Improving Household Net Worth and Cash Flow Bode Well for Spending

April 1, 2013

Improvements in the balance sheets and cash flow of households along with continued if not robust improvement in the labor market bode well for consumer spending  as the year progresses, helping the economy overcome the negative impacts of  payroll and other tax increases.

Home equity is a strong driver of the buying power and spending decisions of households.  Home prices are rebounding across the country and even New Hampshire is beginning to show some strengthening according to Core Logic’s Home Price Appreciation Index.  Appreciation in NH remains below a majority of states and well below the 15% suggested by the industry in the state.

January HPI

While home prices are still off from their 2006 peak, the rise in home prices has raised homeowners’ equity $1.6 trillion over the past year. This is the second largest nominal gain on record since 2005 when homeowners’ equity was up $2.0 trillion.
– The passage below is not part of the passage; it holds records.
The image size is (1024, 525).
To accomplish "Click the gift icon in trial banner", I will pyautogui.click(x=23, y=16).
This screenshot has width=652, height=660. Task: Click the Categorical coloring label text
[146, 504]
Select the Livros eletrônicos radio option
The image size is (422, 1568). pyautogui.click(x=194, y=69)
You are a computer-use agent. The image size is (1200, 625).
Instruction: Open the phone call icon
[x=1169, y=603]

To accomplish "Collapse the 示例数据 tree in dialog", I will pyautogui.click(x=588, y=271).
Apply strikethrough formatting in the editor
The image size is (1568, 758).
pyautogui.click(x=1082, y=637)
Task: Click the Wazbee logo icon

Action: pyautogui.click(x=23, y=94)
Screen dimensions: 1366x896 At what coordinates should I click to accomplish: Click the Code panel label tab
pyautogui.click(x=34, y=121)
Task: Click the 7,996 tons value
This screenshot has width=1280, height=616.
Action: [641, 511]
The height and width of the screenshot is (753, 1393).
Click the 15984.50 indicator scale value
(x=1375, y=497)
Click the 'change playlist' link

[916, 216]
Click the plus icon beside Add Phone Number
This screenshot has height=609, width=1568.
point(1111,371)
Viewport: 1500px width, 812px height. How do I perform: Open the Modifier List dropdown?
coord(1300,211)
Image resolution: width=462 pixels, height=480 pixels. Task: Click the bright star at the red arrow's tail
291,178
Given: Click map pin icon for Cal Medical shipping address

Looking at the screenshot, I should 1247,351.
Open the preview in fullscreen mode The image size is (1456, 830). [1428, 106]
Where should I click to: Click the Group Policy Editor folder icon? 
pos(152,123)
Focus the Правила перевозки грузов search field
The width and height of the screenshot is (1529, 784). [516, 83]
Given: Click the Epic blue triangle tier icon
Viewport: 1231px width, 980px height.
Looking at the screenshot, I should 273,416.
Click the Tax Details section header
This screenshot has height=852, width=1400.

In percentage terms, owners’ equity as a share of household real estate rose to 46.6% last year compared to 40.5% in 2011—the previous cyclical peak was 59.6% in 2005—and an all-time record low of 37.3% in 2009.

Private retirement and pension accounts represent a much smaller component of the net worth of households but they are key contributor to households’ sense of  financial “well-being” and a contributor to the “wealth effect” that impacts household confidence and their willingness to spend.

Private Pensions

The equity of homeowners is the largest contributor to the improvement in household net worth but the value of  the private pension accounts of households along with the rise in the value of the stock market are adding to consumer’s willingness to spend.  Lower interest rates, lower levels of debt, and improvements in wage and salary income are also improving the cash flow of households.  In combination, the outlook for consumer buying power and spending in 2013 looks like it could be stronger than the growth in the underlying economy would suggest.

Household Net Worth

Purchasing Power of Households Should Boost Consumer Spending

November 30, 2012

Households are arguably better positioned to increase their spending than at any time over the past decade. I define household purchasing power, in the aggregate,  as a combination of income and household financial obligations.  Household financial obligations include all debt obligations as well as things like housing rental costs, auto leases, insurance and property tax payments.   A combination of low interest rates that reduce the cost of debt for households as well as reductions in the use of credit and households paying down debt since the recession, have all combined to lower the financial obligations of households (in the aggregate) as a percentage of household disposable income.  Real wage and salary income is also increasing (even if not for all individual households).  In combination, the reduction in financial obligations and rising aggregate income should result in increasing consumer expenditures.  A  lack of conviction in the economic recovery, a decline in home values that affect consumer’s sense of financial well-being, and higher energy prices over the past year have all helped restrain consumer confidence and spending.  But energy prices are falling and home prices (in most areas) are rising.  As hiring (and thus wage and salary growth) accelerates, the stage is set for a long-awaited burst of consumer spending.